PROBLEM DESCRIPTION.
Return each line exactly, from the one that has "Task: Edit the Template name field" through the end of the entries, both ends included. Pictures do not belong.

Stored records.

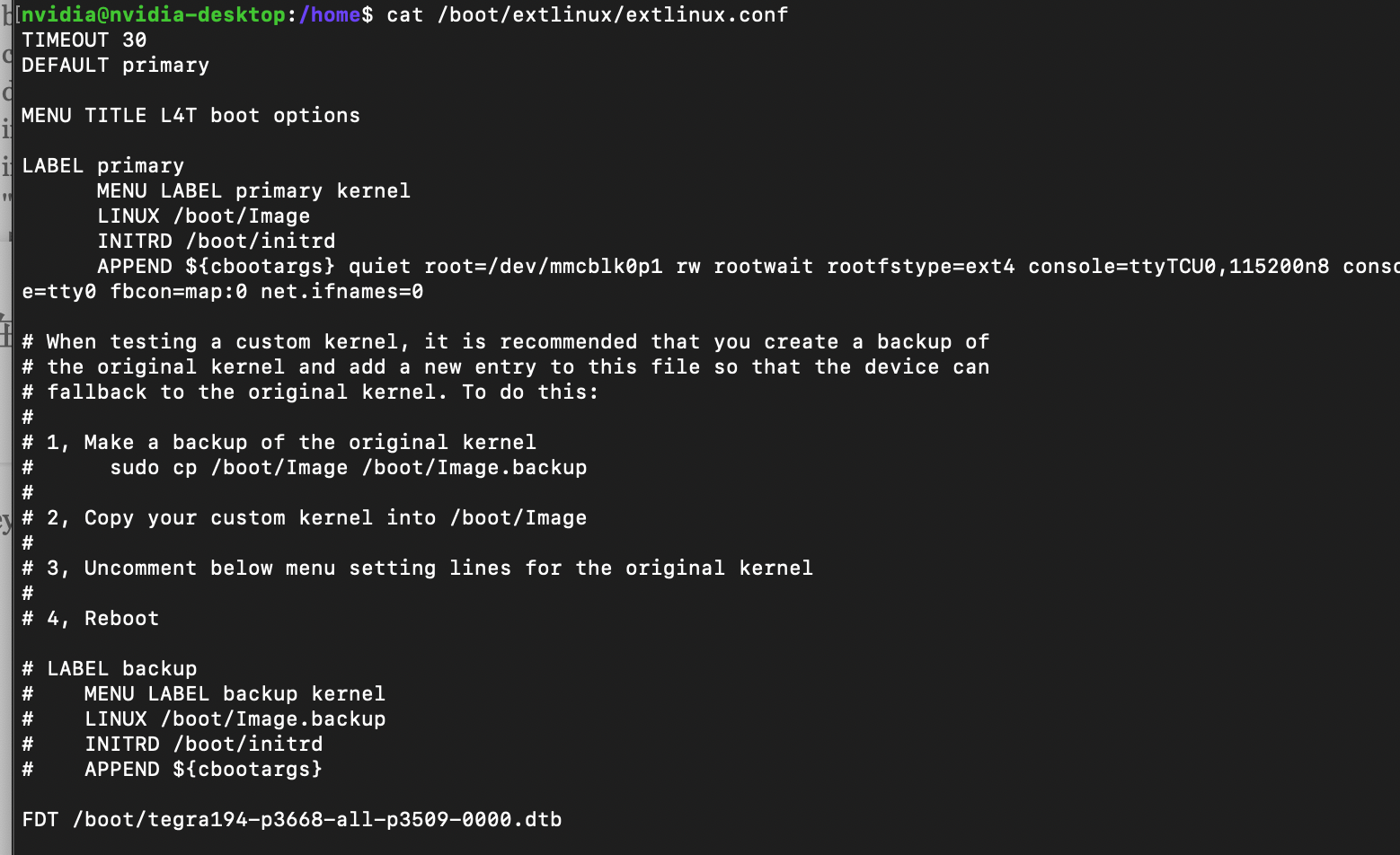Click the # LABEL backup line

click(x=110, y=668)
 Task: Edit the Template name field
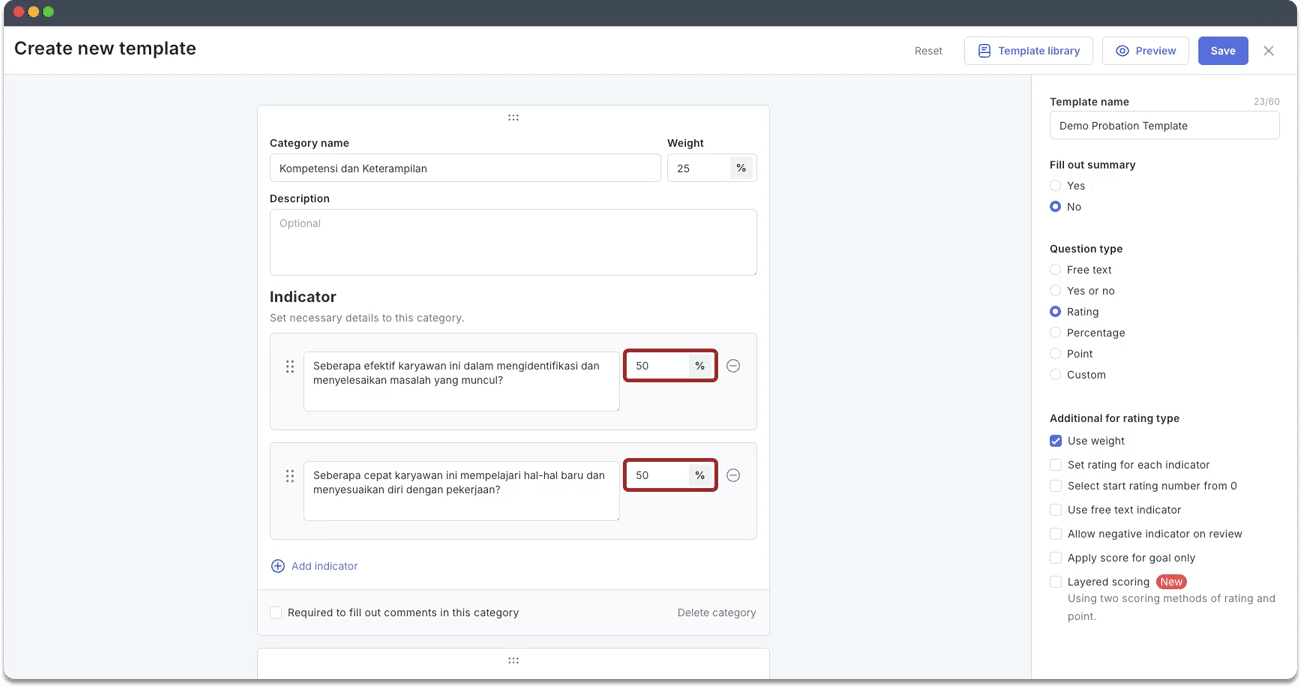(1164, 126)
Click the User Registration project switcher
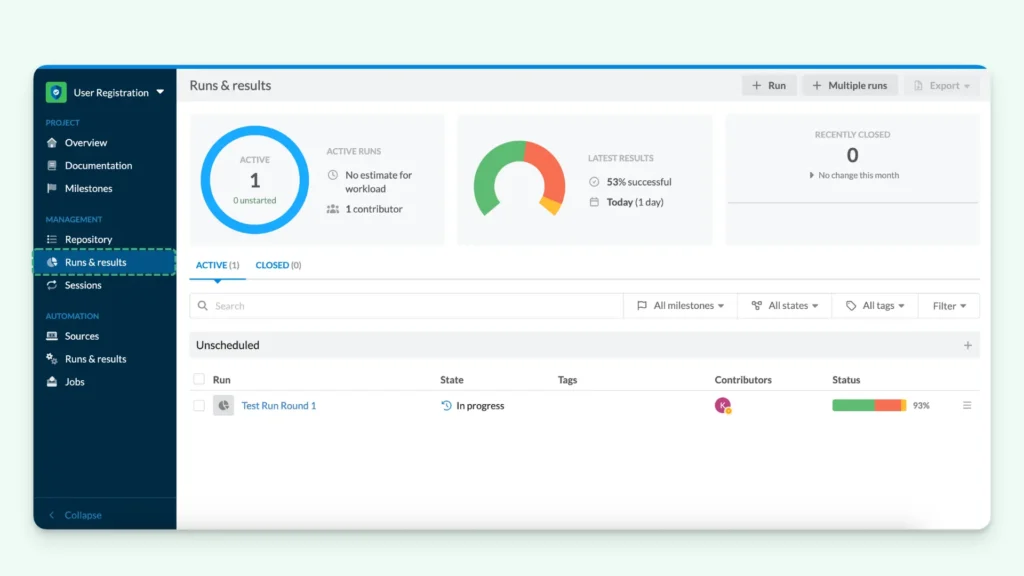 click(110, 92)
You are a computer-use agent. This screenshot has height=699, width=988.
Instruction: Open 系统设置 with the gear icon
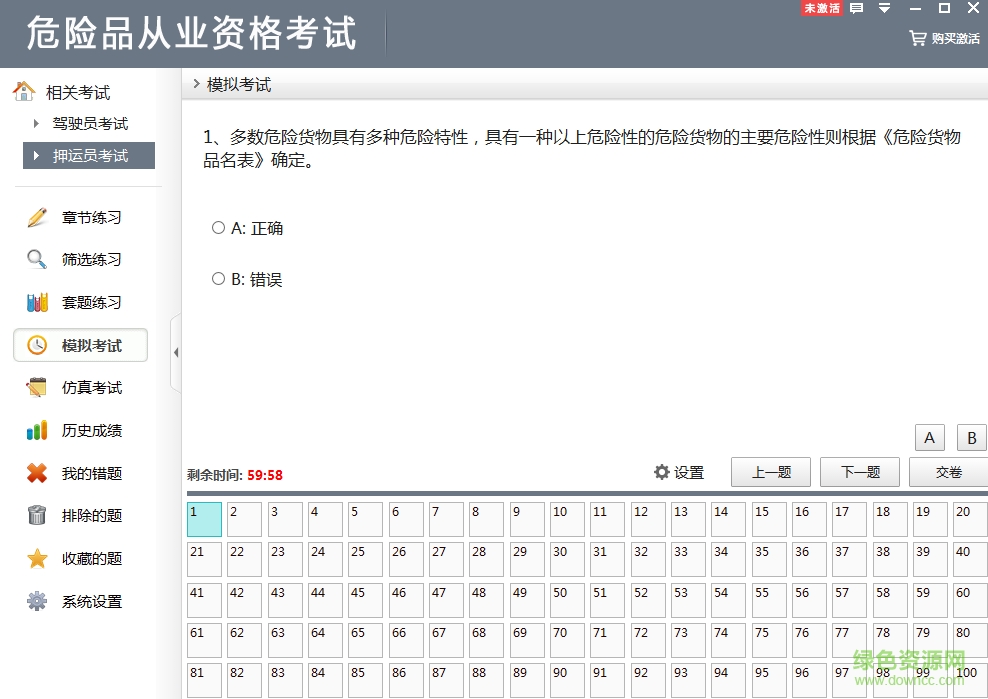click(x=36, y=602)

PROBLEM SOLUTION.
 Task: Edit the Template name field
(1164, 126)
Click the User Registration project switcher
 click(110, 92)
You are a computer-use agent. This screenshot has height=699, width=988.
Instruction: Open 系统设置 with the gear icon
click(x=36, y=602)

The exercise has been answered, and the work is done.